> **Task**:
Return every line from the listing where the word "agent" occurs.

> **Available data**:
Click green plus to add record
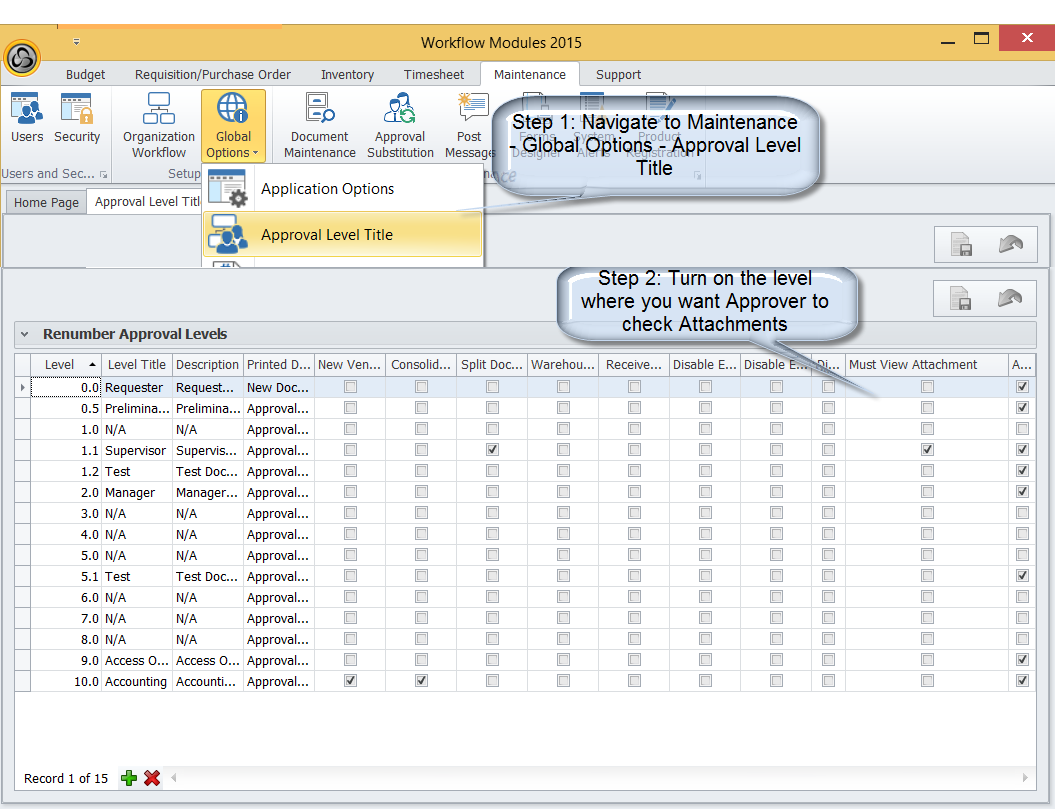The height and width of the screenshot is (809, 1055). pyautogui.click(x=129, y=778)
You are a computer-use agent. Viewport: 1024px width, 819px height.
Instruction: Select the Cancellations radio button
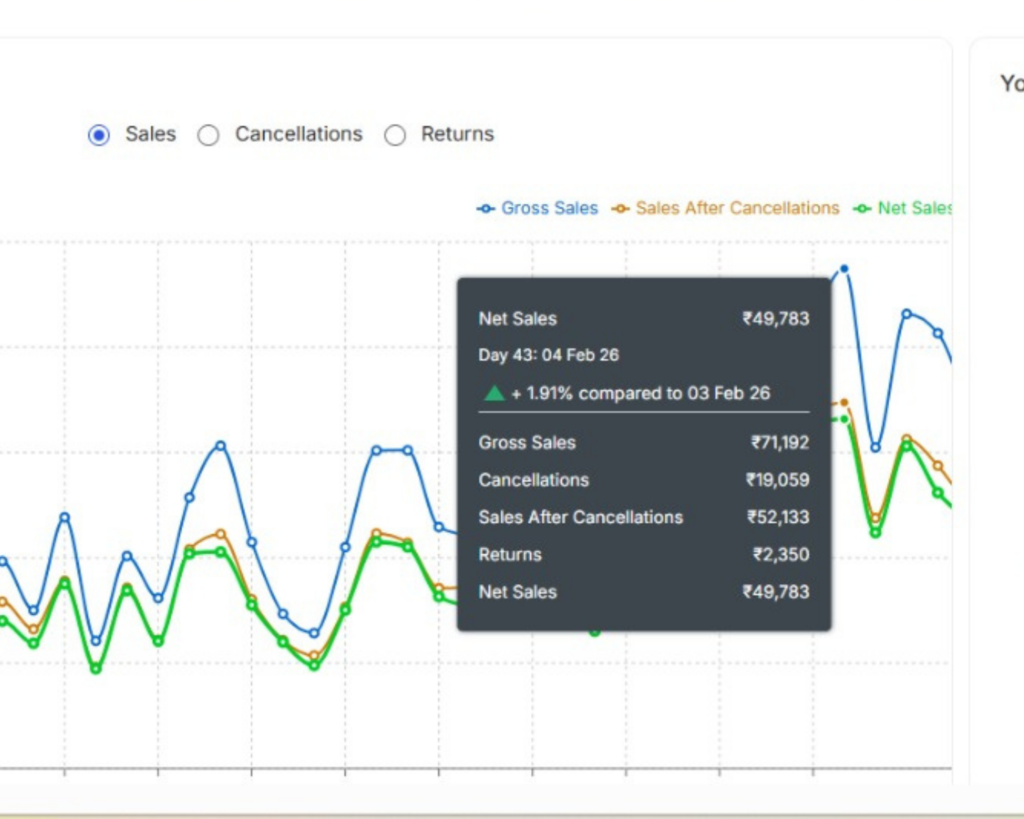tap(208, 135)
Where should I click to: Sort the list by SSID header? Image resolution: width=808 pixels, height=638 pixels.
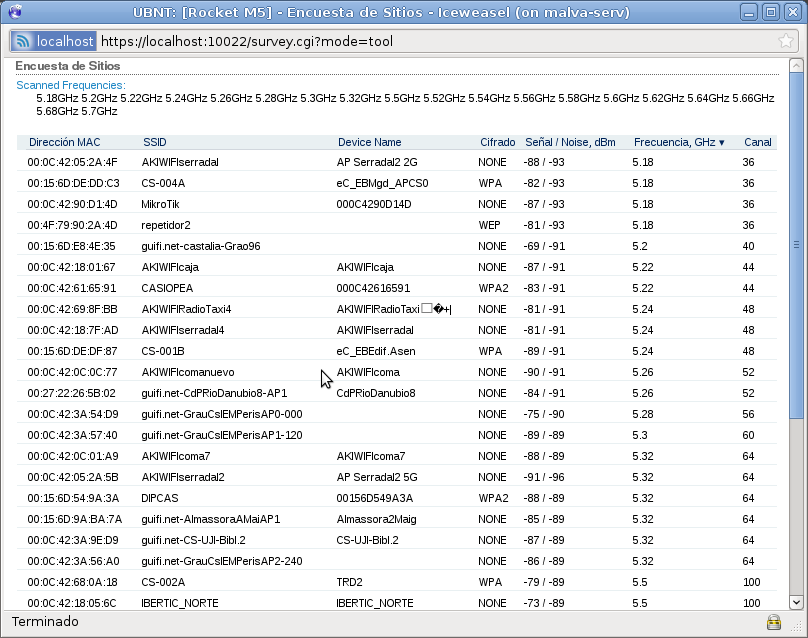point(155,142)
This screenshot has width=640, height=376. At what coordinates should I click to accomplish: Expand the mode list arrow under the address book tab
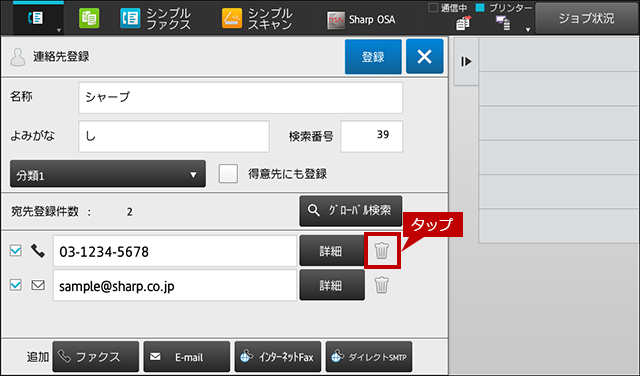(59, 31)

==

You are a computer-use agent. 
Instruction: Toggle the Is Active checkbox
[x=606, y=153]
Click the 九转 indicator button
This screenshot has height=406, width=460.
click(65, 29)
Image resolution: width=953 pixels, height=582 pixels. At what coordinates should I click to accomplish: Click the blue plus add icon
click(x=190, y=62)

--

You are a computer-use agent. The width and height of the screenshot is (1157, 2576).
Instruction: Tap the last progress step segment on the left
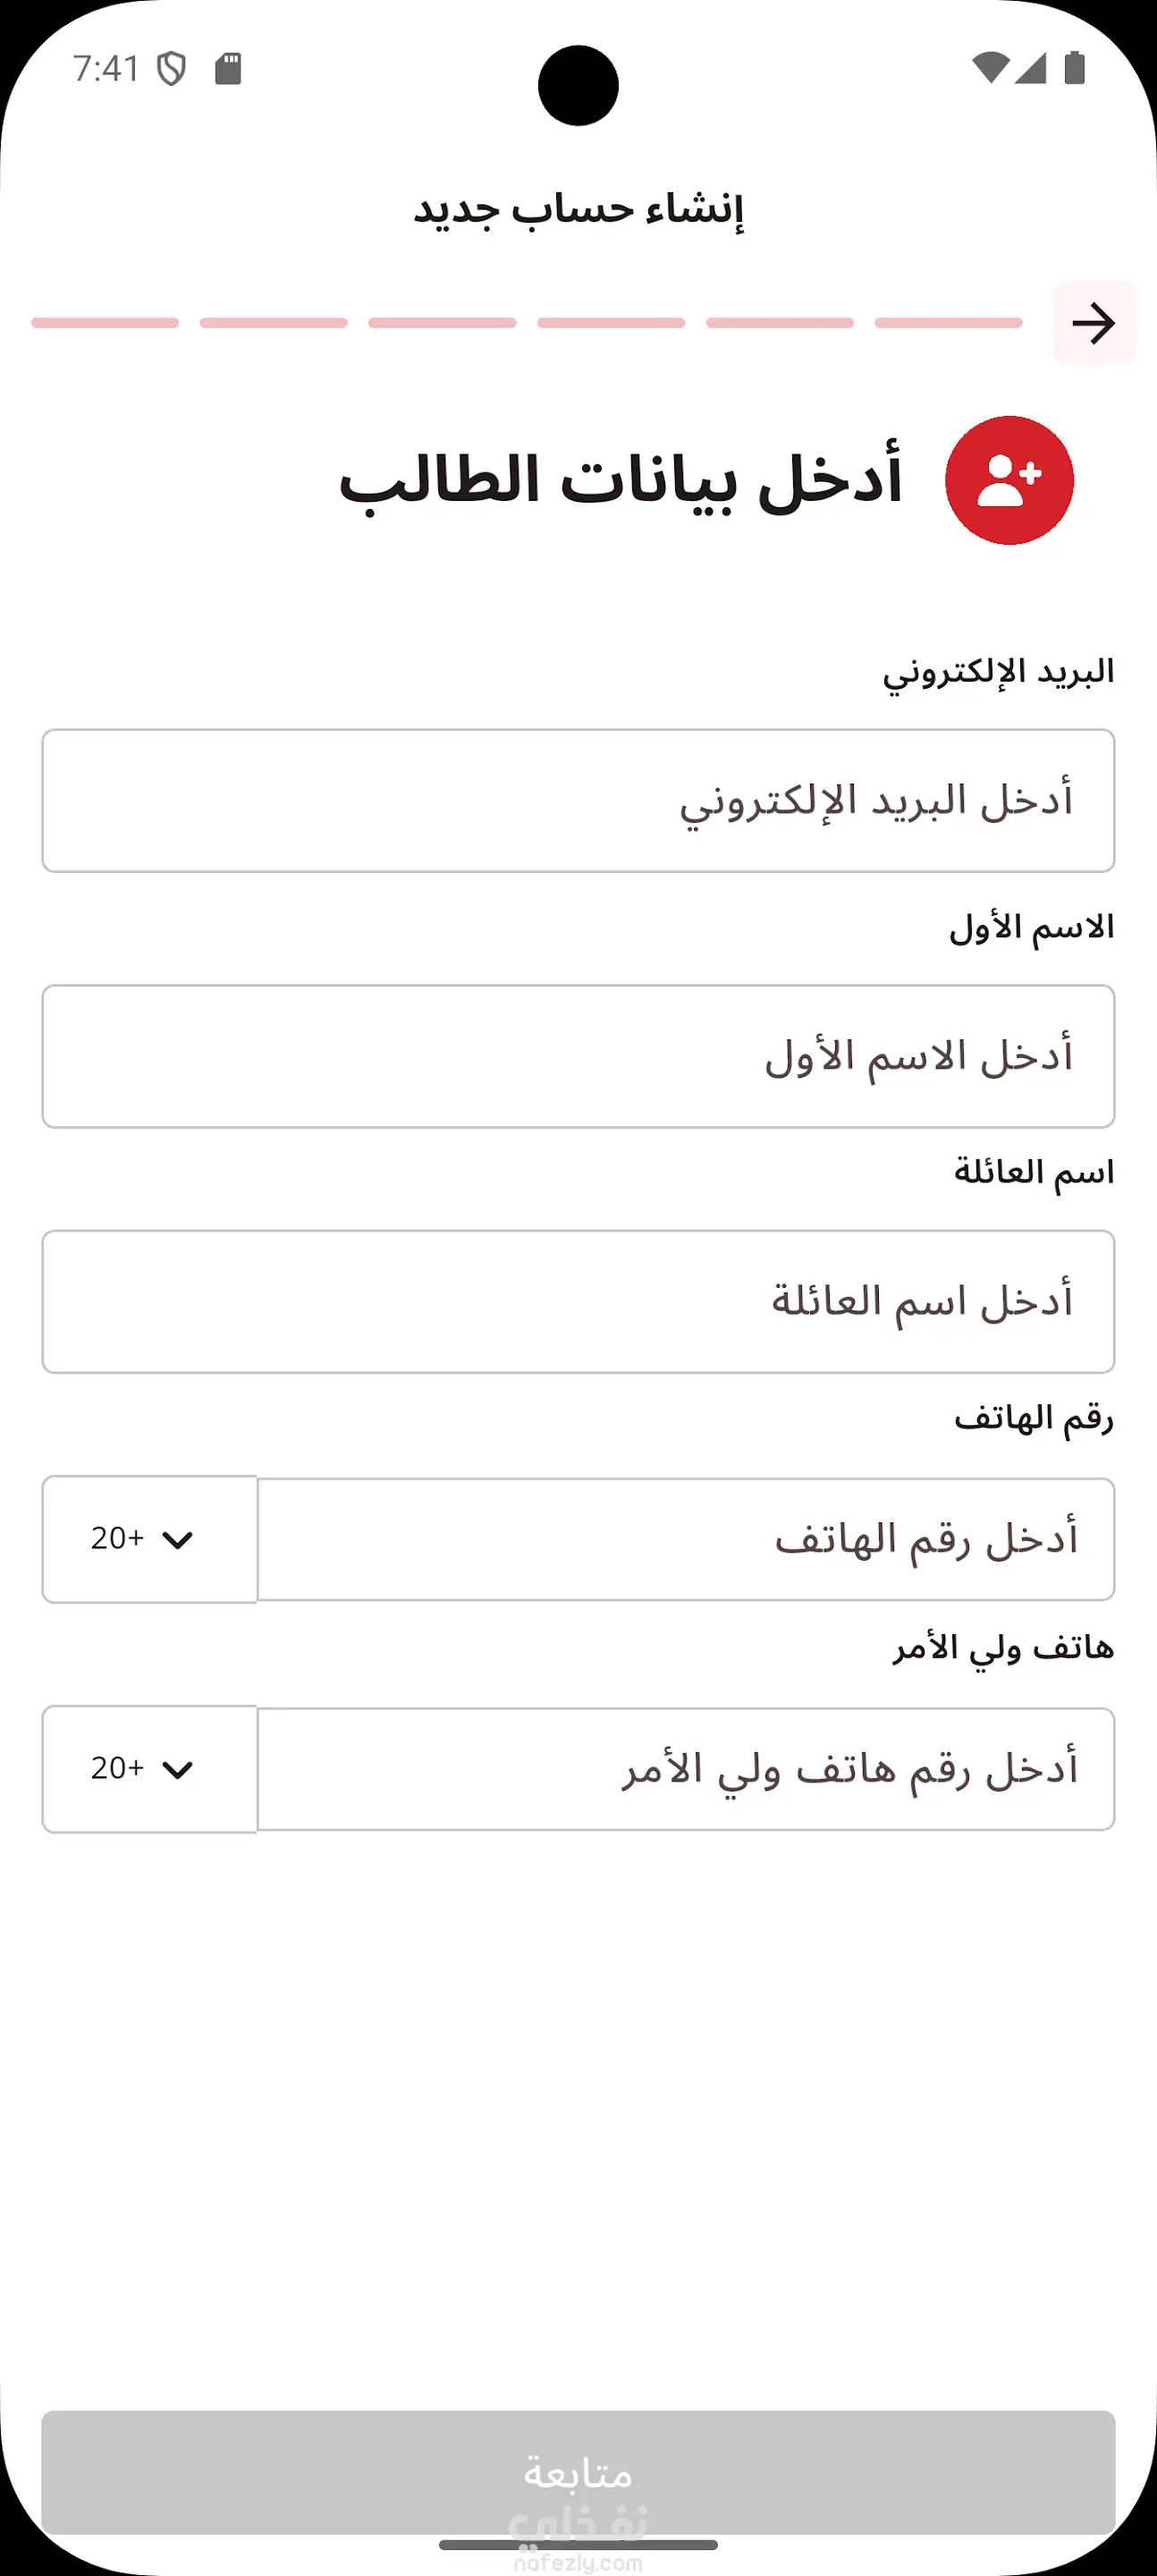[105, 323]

> **Task answer**:
You are a computer-use agent. Viewport: 1024px width, 819px height.
You are a computer-use agent. 
You are a computer-use agent. The width and height of the screenshot is (1157, 2576).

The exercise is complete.